### [TASK INSTRUCTIONS]
Lines below that include the word "agent" should each be copied.

### [DATA EXTRACTS]
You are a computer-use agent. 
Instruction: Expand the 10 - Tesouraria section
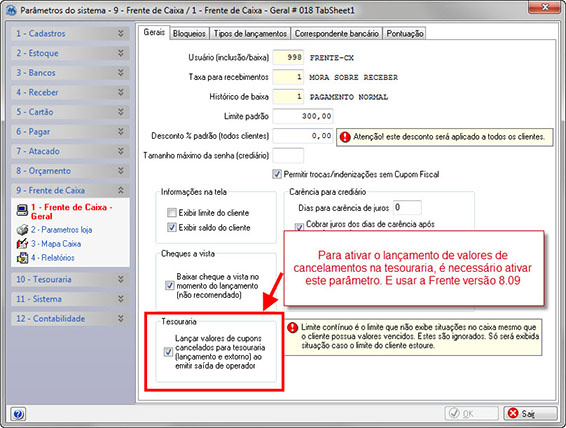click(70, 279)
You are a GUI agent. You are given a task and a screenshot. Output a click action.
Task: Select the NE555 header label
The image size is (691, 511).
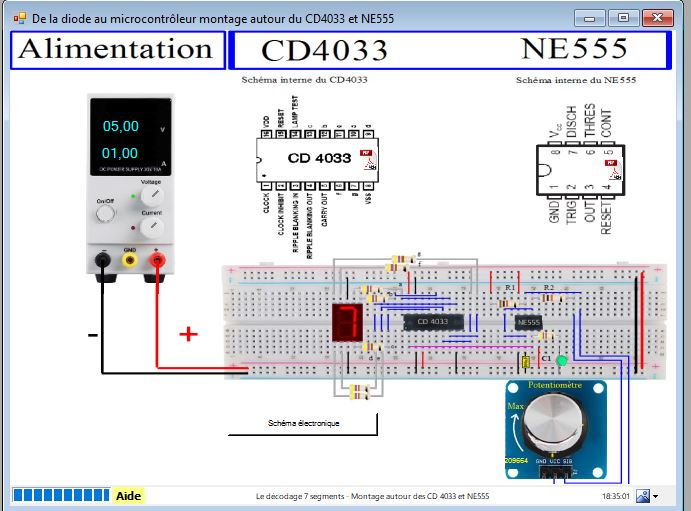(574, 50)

* * *

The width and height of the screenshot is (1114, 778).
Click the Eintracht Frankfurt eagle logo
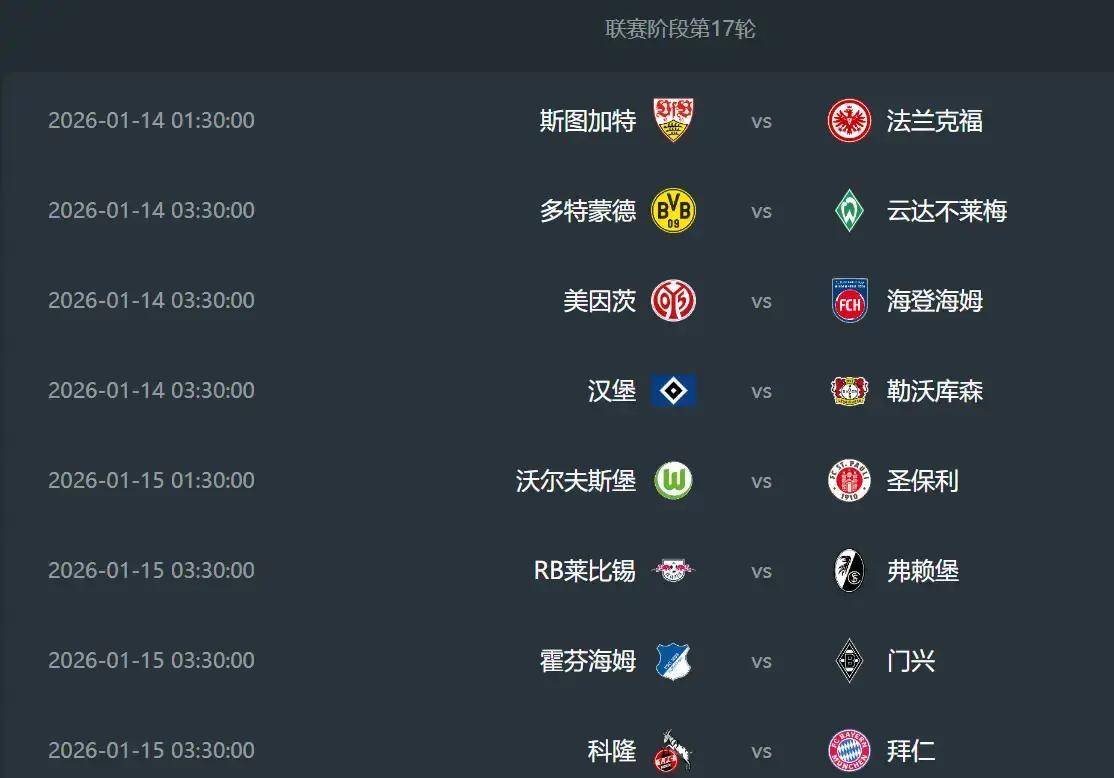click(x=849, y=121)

### [RESULT FOR THIS EXERCISE]
You are a computer-use agent. 
You are a GUI agent. You are given a task and a screenshot. Output a click action.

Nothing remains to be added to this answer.